Yapılacak iş
Aşağıdaki malzemenin tamamını, her satır ayrı bir dize olacak biçimde bir JSON listesine dönüştür. Boş satırları listeye alma.

Kullanılacak veriler

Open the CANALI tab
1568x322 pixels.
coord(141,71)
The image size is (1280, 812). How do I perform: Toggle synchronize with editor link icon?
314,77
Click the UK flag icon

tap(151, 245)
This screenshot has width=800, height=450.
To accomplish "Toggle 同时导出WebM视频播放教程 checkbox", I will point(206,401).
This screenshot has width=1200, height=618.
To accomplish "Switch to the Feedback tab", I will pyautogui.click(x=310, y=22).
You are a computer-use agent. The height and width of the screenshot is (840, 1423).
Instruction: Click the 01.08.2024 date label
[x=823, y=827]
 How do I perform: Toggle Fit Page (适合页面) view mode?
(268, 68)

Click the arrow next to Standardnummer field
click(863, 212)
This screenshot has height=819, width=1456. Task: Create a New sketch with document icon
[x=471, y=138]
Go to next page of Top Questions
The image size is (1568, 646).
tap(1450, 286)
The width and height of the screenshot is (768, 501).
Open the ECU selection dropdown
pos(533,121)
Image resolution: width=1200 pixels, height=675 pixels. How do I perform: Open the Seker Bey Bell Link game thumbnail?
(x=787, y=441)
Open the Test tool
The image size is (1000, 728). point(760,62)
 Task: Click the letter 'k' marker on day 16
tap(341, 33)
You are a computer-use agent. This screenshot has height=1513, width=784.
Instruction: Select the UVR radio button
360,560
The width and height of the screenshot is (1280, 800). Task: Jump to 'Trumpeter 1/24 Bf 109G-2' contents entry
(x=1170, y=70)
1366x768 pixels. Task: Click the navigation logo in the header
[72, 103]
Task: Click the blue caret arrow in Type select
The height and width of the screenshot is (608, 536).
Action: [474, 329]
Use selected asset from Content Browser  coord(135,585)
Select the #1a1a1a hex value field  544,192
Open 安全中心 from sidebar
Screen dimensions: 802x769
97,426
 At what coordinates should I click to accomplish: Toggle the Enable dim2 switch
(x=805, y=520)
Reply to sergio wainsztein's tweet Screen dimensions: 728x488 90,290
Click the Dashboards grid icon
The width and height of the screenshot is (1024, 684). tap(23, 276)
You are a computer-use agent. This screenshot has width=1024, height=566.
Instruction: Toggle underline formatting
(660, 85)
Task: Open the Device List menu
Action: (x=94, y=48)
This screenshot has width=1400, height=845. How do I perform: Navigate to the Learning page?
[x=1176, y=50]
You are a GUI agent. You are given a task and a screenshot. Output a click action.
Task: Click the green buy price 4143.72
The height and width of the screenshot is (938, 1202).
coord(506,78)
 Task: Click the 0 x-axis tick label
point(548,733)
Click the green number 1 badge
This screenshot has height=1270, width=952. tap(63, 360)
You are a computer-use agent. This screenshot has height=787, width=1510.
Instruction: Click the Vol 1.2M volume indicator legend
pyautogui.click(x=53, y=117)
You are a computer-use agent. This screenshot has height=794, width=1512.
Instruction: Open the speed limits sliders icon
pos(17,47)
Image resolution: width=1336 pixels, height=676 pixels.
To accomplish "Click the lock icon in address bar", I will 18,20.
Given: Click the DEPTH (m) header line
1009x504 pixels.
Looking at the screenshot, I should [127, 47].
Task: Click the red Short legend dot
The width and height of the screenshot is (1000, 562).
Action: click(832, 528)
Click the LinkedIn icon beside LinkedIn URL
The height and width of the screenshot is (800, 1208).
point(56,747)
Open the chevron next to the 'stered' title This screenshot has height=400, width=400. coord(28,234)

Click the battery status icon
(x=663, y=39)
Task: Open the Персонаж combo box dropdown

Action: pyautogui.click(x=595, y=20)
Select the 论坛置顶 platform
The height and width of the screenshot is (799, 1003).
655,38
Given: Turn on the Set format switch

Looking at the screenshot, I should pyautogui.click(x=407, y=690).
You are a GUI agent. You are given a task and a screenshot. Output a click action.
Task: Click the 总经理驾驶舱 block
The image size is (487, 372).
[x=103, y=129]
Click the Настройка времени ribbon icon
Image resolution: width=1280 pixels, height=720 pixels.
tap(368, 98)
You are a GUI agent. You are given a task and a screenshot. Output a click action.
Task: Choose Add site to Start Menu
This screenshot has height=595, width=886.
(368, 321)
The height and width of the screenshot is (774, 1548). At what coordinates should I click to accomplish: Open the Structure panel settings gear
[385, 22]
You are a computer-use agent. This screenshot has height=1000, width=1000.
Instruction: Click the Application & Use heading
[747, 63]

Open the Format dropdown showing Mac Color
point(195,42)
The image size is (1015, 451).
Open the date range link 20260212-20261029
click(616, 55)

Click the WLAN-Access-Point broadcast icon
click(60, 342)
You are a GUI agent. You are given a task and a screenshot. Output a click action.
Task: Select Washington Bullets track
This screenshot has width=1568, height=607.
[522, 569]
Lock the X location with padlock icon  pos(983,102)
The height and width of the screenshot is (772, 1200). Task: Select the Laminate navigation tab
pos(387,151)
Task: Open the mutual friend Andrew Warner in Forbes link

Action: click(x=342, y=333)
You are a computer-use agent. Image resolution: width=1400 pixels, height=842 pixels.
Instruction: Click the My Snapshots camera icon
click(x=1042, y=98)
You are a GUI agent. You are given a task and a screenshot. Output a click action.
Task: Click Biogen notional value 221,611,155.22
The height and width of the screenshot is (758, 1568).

Görevin cevabı
[
  "Open the CANALI tab",
  "1568x322 pixels.",
  "coord(141,71)",
  "The image size is (1280, 812). How do I perform: Toggle synchronize with editor link icon?",
  "314,77",
  "Click the UK flag icon",
  "tap(151, 245)",
  "This screenshot has width=800, height=450.",
  "To accomplish \"Toggle 同时导出WebM视频播放教程 checkbox\", I will point(206,401).",
  "This screenshot has width=1200, height=618.",
  "To accomplish \"Switch to the Feedback tab\", I will pyautogui.click(x=310, y=22).",
  "You are a computer-use agent. The height and width of the screenshot is (840, 1423).",
  "Instruction: Click the 01.08.2024 date label",
  "[x=823, y=827]",
  " How do I perform: Toggle Fit Page (适合页面) view mode?",
  "(268, 68)",
  "Click the arrow next to Standardnummer field",
  "click(863, 212)",
  "This screenshot has height=819, width=1456. Task: Create a New sketch with document icon",
  "[x=471, y=138]",
  "Go to next page of Top Questions",
  "The image size is (1568, 646).",
  "tap(1450, 286)",
  "The width and height of the screenshot is (768, 501).",
  "Open the ECU selection dropdown",
  "pos(533,121)",
  "Image resolution: width=1200 pixels, height=675 pixels. How do I perform: Open the Seker Bey Bell Link game thumbnail?",
  "(x=787, y=441)",
  "Open the Test tool",
  "The image size is (1000, 728). point(760,62)",
  " Task: Click the letter 'k' marker on day 16",
  "tap(341, 33)",
  "You are a computer-use agent. This screenshot has height=1513, width=784.",
  "Instruction: Select the UVR radio button",
  "360,560",
  "The width and height of the screenshot is (1280, 800). Task: Jump to 'Trumpeter 1/24 Bf 109G-2' contents entry",
  "(x=1170, y=70)",
  "1366x768 pixels. Task: Click the navigation logo in the header",
  "[72, 103]",
  "Task: Click the blue caret arrow in Type select",
  "The height and width of the screenshot is (608, 536).",
  "Action: [474, 329]",
  "Use selected asset from Content Browser  coord(135,585)",
  "Select the #1a1a1a hex value field  544,192",
  "Open 安全中心 from sidebar",
  "Screen dimensions: 802x769",
  "97,426",
  " At what coordinates should I click to accomplish: Toggle the Enable dim2 switch",
  "(x=805, y=520)",
  "Reply to sergio wainsztein's tweet Screen dimensions: 728x488 90,290",
  "Click the Dashboards grid icon",
  "The width and height of the screenshot is (1024, 684). tap(23, 276)",
  "You are a computer-use agent. This screenshot has width=1024, height=566.",
  "Instruction: Toggle underline formatting",
  "(660, 85)",
  "Task: Open the Device List menu",
  "Action: (x=94, y=48)",
  "This screenshot has width=1400, height=845. How do I perform: Navigate to the Learning page?",
  "[x=1176, y=50]",
  "You are a GUI agent. You are given a task and a screenshot. Output a click action.",
  "Task: Click the green buy price 4143.72",
  "The height and width of the screenshot is (938, 1202).",
  "coord(506,78)",
  " Task: Click the 0 x-axis tick label",
  "point(548,733)",
  "Click the green number 1 badge",
  "This screenshot has height=1270, width=952. tap(63, 360)",
  "You are a computer-use agent. This screenshot has height=787, width=1510.",
  "Instruction: Click the Vol 1.2M volume indicator legend",
  "pyautogui.click(x=53, y=117)",
  "You are a computer-use agent. This screenshot has height=794, width=1512.",
  "Instruction: Open the speed limits sliders icon",
  "pos(17,47)",
  "Image resolution: width=1336 pixels, height=676 pixels.",
  "To accomplish \"Click the lock icon in address bar\", I will 18,20.",
  "Given: Click the DEPTH (m) header line",
  "1009x504 pixels.",
  "Looking at the screenshot, I should [127, 47].",
  "Task: Click the red Short legend dot",
  "The width and height of the screenshot is (1000, 562).",
  "Action: click(832, 528)",
  "Click the LinkedIn icon beside LinkedIn URL",
  "The height and width of the screenshot is (800, 1208).",
  "point(56,747)",
  "Open the chevron next to the 'stered' title This screenshot has height=400, width=400. coord(28,234)",
  "Click the battery status icon",
  "(x=663, y=39)",
  "Task: Open the Персонаж combo box dropdown",
  "Action: pyautogui.click(x=595, y=20)",
  "Select the 论坛置顶 platform",
  "The height and width of the screenshot is (799, 1003).",
  "655,38",
  "Given: Turn on the Set format switch",
  "Looking at the screenshot, I should pyautogui.click(x=407, y=690).",
  "You are a GUI agent. You are given a task and a screenshot. Output a click action.",
  "Task: Click the 总经理驾驶舱 block",
  "The image size is (487, 372).",
  "[x=103, y=129]",
  "Click the Настройка времени ribbon icon",
  "Image resolution: width=1280 pixels, height=720 pixels.",
  "tap(368, 98)",
  "You are a GUI agent. You are given a task and a screenshot. Output a click action.",
  "Task: Choose Add site to Start Menu",
  "This screenshot has height=595, width=886.",
  "(368, 321)",
  "The height and width of the screenshot is (774, 1548). At what coordinates should I click to accomplish: Open the Structure panel settings gear",
  "[385, 22]",
  "You are a computer-use agent. This screenshot has height=1000, width=1000.",
  "Instruction: Click the Application & Use heading",
  "[747, 63]",
  "Open the Format dropdown showing Mac Color",
  "point(195,42)",
  "The image size is (1015, 451).",
  "Open the date range link 20260212-20261029",
  "click(616, 55)",
  "Click the WLAN-Access-Point broadcast icon",
  "click(60, 342)",
  "You are a GUI agent. You are given a task and a screenshot. Output a click action.",
  "Task: Select Washington Bullets track",
  "This screenshot has width=1568, height=607.",
  "[522, 569]",
  "Lock the X location with padlock icon  pos(983,102)",
  "The height and width of the screenshot is (772, 1200). Task: Select the Laminate navigation tab",
  "pos(387,151)",
  "Task: Open the mutual friend Andrew Warner in Forbes link",
  "Action: click(x=342, y=333)",
  "You are a computer-use agent. Image resolution: width=1400 pixels, height=842 pixels.",
  "Instruction: Click the My Snapshots camera icon",
  "click(x=1042, y=98)",
  "You are a GUI agent. You are given a task and a screenshot. Output a click action.",
  "Task: Click Biogen notional value 221,611,155.22",
  "The height and width of the screenshot is (758, 1568)."
]